= Beginning of Section =

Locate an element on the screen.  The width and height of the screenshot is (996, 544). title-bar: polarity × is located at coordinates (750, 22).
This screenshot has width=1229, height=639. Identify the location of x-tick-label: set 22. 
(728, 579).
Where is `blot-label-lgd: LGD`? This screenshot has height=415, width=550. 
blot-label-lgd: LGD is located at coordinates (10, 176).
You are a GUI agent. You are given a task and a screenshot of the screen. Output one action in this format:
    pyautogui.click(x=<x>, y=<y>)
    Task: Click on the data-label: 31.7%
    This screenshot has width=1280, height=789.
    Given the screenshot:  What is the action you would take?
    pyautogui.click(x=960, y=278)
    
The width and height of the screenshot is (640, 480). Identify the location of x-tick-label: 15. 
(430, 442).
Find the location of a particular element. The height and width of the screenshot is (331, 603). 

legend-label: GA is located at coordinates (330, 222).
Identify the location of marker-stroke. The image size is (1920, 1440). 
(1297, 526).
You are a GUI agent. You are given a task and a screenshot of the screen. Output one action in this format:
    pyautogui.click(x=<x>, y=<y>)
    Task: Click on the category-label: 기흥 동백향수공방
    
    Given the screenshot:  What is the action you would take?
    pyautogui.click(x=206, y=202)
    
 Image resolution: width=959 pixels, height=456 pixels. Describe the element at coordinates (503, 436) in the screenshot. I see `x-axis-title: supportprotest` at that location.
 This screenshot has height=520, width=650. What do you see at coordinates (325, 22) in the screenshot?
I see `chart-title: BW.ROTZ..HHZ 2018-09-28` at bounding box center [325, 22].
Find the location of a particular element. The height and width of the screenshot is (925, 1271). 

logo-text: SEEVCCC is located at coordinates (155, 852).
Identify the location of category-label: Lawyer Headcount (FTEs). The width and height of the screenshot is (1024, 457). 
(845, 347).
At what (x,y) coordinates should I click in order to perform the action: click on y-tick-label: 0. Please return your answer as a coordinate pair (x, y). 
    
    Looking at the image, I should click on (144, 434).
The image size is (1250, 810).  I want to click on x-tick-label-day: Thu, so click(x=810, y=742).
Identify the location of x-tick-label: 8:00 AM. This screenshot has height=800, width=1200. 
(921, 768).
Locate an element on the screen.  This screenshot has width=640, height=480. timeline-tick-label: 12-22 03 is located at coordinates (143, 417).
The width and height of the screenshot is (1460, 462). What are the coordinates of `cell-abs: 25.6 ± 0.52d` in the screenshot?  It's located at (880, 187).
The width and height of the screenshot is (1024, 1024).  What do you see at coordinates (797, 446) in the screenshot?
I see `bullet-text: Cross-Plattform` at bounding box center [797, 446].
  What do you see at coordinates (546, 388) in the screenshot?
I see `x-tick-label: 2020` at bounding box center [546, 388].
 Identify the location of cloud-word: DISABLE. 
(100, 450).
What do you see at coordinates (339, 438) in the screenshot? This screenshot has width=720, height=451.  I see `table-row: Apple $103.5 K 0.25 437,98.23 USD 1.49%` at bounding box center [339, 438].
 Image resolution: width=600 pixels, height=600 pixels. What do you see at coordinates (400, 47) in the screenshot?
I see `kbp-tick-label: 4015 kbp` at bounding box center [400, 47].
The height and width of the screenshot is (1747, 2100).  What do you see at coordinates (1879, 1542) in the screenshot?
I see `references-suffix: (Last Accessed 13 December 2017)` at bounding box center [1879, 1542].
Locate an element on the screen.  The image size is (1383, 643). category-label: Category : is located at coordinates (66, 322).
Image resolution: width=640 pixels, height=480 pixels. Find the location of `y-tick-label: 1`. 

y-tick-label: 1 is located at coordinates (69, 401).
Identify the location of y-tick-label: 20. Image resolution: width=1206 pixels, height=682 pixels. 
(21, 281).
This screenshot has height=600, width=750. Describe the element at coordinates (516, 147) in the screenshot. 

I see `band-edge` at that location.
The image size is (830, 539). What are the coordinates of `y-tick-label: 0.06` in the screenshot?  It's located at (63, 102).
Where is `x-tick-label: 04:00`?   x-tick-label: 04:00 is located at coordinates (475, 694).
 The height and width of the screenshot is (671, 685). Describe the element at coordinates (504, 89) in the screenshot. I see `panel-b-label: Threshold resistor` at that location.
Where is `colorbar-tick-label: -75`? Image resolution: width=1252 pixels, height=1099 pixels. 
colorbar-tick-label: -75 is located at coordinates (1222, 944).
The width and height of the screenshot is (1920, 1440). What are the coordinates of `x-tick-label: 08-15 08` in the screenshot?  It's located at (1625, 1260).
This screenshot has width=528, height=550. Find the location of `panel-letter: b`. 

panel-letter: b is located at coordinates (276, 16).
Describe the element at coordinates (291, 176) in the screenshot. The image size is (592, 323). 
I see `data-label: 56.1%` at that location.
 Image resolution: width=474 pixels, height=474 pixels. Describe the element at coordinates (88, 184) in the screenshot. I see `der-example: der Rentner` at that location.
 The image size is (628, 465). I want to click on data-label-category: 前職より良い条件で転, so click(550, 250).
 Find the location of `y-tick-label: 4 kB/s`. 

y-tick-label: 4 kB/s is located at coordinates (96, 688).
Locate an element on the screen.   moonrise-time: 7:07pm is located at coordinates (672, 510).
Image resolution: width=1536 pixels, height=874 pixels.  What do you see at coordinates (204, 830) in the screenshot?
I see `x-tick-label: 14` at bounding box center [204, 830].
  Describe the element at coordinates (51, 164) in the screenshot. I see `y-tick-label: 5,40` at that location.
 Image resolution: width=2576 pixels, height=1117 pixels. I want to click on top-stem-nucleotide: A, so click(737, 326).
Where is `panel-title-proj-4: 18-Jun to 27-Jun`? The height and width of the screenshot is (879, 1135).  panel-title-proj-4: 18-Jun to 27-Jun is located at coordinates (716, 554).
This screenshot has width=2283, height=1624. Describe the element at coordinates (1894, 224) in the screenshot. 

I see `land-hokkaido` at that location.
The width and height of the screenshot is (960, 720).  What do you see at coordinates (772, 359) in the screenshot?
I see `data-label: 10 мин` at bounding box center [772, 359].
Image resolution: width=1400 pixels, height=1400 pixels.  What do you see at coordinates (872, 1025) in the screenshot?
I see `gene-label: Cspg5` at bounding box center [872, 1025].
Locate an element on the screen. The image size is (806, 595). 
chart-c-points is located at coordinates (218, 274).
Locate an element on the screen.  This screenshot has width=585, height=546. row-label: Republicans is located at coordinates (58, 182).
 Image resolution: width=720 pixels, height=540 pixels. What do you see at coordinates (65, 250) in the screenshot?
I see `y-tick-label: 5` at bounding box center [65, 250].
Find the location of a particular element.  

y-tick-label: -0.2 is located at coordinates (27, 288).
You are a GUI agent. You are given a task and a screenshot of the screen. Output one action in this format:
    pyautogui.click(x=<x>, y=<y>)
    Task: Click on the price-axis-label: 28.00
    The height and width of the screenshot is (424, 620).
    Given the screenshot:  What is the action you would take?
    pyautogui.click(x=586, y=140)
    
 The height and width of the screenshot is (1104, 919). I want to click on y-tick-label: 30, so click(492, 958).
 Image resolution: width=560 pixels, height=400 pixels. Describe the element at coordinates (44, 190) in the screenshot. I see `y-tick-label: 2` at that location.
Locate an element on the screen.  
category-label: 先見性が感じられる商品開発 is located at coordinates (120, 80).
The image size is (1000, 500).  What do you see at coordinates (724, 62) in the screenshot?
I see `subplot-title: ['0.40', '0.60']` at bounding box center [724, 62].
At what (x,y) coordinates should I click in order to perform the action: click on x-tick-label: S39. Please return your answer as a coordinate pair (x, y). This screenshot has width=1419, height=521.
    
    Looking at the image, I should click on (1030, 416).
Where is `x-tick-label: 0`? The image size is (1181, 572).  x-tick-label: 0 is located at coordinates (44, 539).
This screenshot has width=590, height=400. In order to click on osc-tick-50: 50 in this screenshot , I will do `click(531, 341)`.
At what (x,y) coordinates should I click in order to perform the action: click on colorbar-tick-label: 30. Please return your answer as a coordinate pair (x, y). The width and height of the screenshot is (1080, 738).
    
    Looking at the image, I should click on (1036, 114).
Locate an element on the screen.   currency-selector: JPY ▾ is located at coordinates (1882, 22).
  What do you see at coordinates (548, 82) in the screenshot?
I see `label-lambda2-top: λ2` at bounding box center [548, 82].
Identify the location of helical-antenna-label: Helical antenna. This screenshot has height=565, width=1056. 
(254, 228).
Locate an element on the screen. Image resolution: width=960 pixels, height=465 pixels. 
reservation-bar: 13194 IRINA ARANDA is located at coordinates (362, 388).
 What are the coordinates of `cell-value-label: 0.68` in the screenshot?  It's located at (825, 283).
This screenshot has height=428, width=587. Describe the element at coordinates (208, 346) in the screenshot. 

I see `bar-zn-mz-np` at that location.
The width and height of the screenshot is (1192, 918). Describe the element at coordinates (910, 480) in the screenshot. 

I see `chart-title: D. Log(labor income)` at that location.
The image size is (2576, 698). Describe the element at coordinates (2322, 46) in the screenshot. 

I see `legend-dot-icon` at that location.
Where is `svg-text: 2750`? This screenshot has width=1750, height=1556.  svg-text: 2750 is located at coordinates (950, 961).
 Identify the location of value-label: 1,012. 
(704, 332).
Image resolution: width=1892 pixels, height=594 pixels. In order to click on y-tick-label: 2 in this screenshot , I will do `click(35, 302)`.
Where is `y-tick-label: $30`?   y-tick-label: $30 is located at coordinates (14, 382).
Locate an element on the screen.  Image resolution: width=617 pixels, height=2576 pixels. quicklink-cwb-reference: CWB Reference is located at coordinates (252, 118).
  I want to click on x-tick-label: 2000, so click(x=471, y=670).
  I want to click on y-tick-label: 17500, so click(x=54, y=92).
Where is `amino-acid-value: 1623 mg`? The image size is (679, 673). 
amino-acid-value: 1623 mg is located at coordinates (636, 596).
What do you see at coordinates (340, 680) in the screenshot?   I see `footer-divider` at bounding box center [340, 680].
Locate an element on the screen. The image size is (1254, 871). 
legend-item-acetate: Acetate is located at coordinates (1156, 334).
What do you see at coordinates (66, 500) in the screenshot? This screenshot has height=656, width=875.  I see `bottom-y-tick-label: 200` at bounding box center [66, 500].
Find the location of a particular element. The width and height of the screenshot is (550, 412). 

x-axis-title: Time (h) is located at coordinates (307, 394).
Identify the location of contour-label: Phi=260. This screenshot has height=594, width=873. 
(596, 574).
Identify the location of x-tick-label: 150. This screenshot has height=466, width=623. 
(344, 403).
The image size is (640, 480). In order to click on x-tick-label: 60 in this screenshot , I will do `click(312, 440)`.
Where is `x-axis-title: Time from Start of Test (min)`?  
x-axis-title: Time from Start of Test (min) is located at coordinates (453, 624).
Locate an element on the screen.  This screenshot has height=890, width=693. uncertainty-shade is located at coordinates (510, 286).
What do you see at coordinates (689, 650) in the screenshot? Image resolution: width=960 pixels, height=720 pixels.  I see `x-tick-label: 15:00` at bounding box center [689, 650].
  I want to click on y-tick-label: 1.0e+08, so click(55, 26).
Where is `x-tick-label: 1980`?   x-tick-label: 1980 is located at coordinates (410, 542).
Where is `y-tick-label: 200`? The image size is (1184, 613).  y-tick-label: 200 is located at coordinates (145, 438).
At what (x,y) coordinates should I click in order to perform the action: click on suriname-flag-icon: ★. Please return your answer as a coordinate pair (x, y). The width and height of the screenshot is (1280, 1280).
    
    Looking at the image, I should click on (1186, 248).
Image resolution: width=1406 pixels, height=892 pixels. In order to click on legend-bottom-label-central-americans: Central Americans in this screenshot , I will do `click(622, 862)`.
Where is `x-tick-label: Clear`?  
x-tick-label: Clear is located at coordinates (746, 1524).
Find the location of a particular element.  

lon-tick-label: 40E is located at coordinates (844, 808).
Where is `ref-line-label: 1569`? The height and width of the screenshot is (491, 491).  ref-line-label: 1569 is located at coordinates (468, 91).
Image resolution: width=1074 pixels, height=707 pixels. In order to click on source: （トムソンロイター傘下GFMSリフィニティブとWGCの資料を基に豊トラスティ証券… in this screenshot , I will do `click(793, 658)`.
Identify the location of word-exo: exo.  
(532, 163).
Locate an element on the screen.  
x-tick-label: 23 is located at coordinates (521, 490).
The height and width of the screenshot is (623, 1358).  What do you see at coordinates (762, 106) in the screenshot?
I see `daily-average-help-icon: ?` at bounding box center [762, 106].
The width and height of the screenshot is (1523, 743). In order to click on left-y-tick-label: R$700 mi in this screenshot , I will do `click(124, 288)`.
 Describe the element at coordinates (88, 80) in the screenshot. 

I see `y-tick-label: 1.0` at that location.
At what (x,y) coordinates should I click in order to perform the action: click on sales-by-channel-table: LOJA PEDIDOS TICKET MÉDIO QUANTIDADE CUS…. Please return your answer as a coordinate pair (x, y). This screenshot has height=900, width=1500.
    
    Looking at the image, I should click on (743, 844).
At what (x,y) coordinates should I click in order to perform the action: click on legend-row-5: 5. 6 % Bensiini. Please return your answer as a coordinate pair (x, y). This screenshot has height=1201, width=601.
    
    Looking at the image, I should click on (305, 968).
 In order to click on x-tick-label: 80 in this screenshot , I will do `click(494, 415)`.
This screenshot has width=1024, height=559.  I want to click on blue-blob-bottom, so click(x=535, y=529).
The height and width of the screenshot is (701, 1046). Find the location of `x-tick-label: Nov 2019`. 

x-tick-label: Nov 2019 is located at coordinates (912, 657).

= End of Section =

## TO DO
Could you reproduce, word for word, the lines of the rows above from the line with "coordinates (1882, 22)." to the line with "(704, 332).", including both of those lines?

## FINISHED EXERCISE
Locate an element on the screen.   currency-selector: JPY ▾ is located at coordinates (1882, 22).
  What do you see at coordinates (548, 82) in the screenshot?
I see `label-lambda2-top: λ2` at bounding box center [548, 82].
Identify the location of helical-antenna-label: Helical antenna. This screenshot has height=565, width=1056. 
(254, 228).
Locate an element on the screen. Image resolution: width=960 pixels, height=465 pixels. 
reservation-bar: 13194 IRINA ARANDA is located at coordinates (362, 388).
 What are the coordinates of `cell-value-label: 0.68` in the screenshot?  It's located at (825, 283).
This screenshot has height=428, width=587. Describe the element at coordinates (208, 346) in the screenshot. 

I see `bar-zn-mz-np` at that location.
The width and height of the screenshot is (1192, 918). Describe the element at coordinates (910, 480) in the screenshot. 

I see `chart-title: D. Log(labor income)` at that location.
The image size is (2576, 698). Describe the element at coordinates (2322, 46) in the screenshot. 

I see `legend-dot-icon` at that location.
Where is `svg-text: 2750`? This screenshot has width=1750, height=1556.  svg-text: 2750 is located at coordinates (950, 961).
 Identify the location of value-label: 1,012. 
(704, 332).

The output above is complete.